> What this task involves
Would you return exactly the lines below from the line with "The width and height of the screenshot is (924, 685)." through the line with "The width and height of the screenshot is (232, 260).", both included, and nothing else, leaving out the pictures?

Dataset items:
=======
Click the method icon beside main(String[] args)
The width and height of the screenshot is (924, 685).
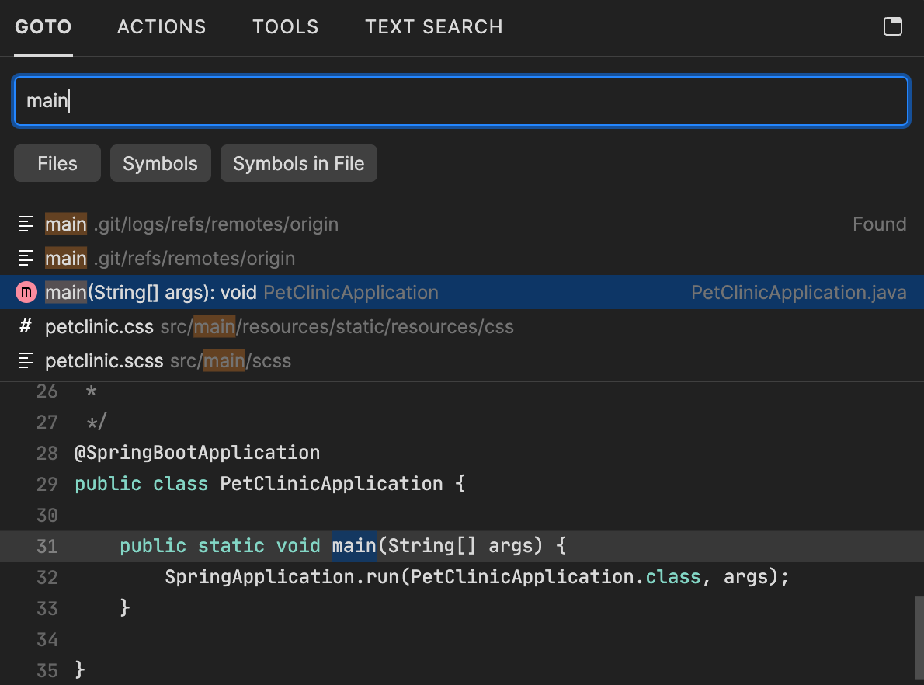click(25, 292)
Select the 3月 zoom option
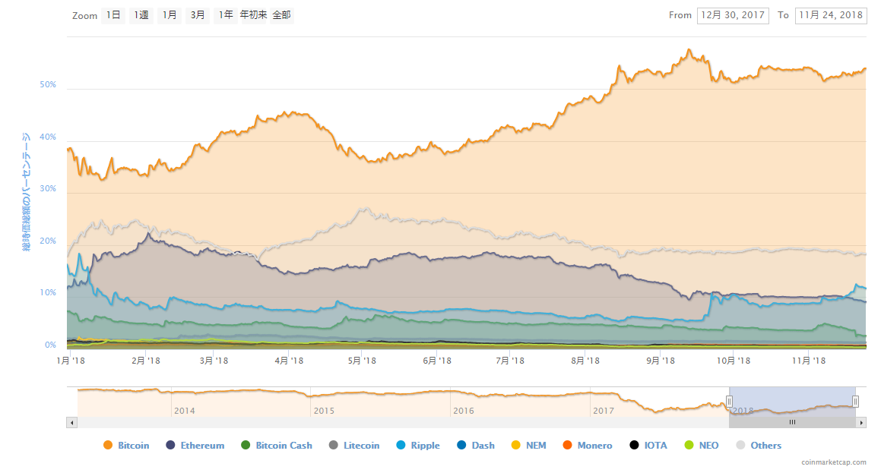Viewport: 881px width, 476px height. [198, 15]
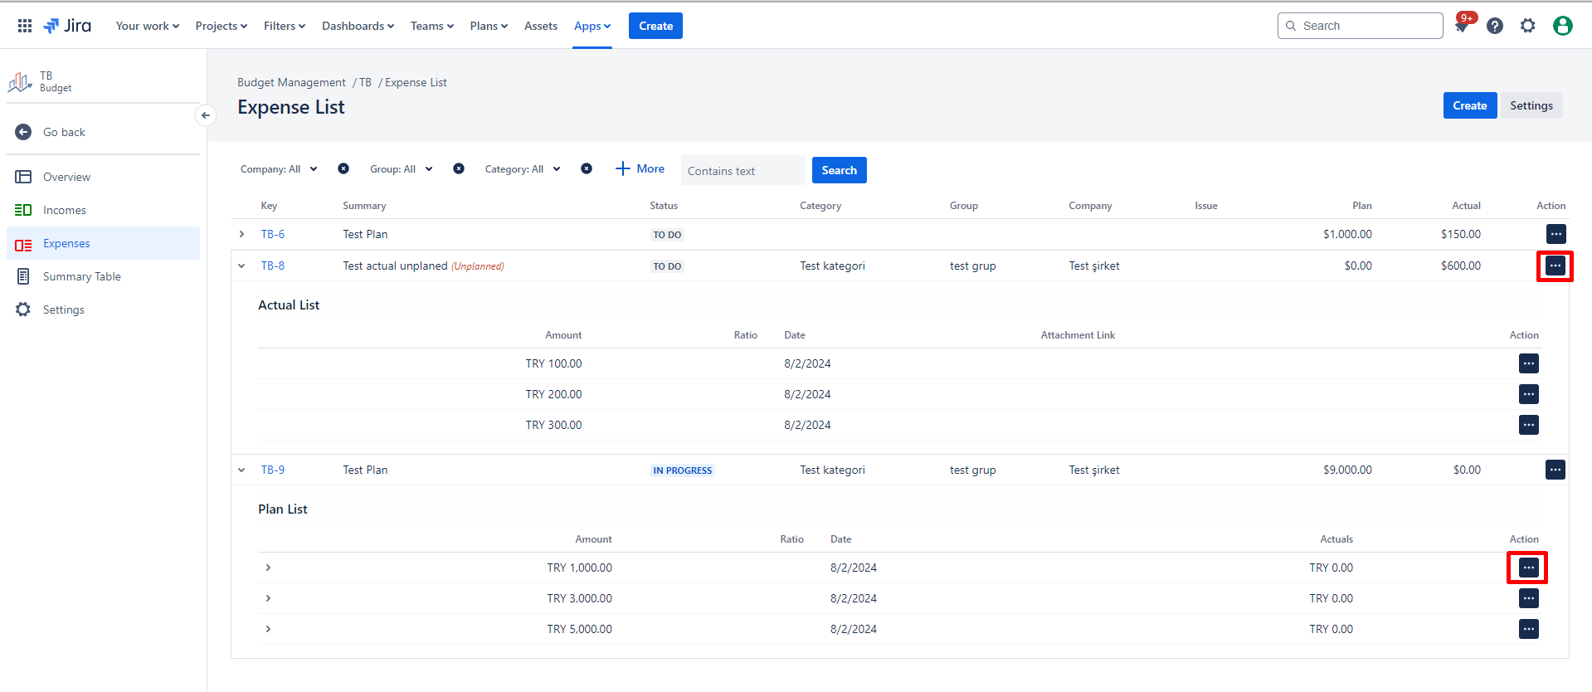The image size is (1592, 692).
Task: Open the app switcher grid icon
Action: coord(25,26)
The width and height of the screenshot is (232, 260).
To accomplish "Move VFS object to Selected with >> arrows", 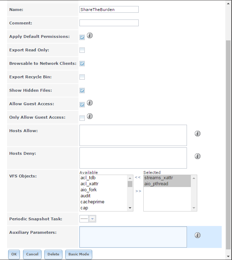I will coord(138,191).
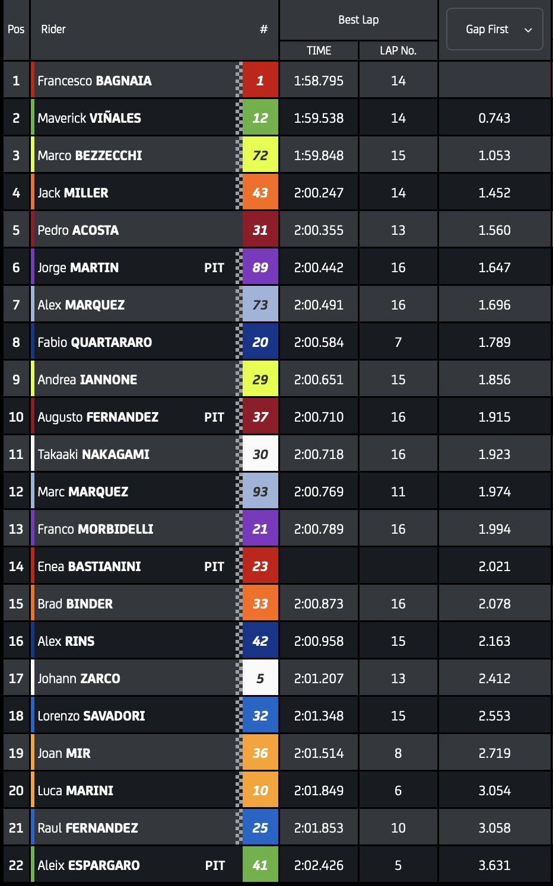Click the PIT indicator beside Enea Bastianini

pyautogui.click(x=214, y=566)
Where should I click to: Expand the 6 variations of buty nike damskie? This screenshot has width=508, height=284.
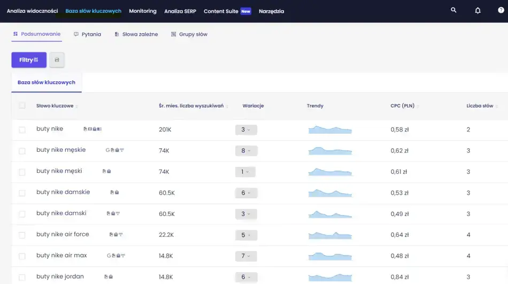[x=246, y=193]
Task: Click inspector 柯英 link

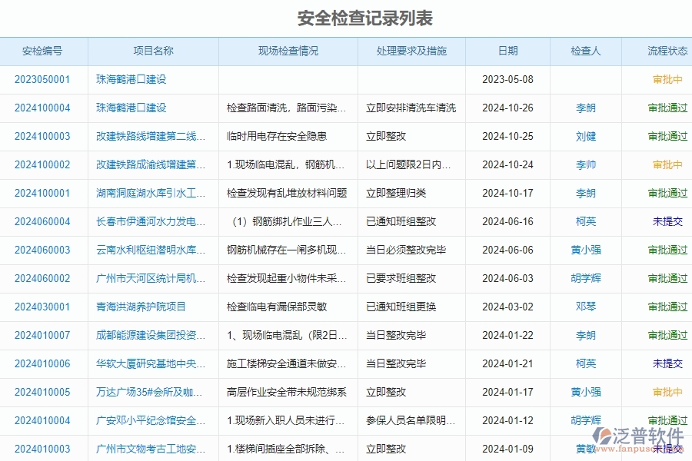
=======
> Written response
The width and height of the screenshot is (924, 685).
click(25, 292)
Select the 3月 zoom option
Viewport: 881px width, 476px height. [198, 15]
The image size is (1592, 692).
Task: Open the app switcher grid icon
Action: coord(25,26)
The width and height of the screenshot is (232, 260).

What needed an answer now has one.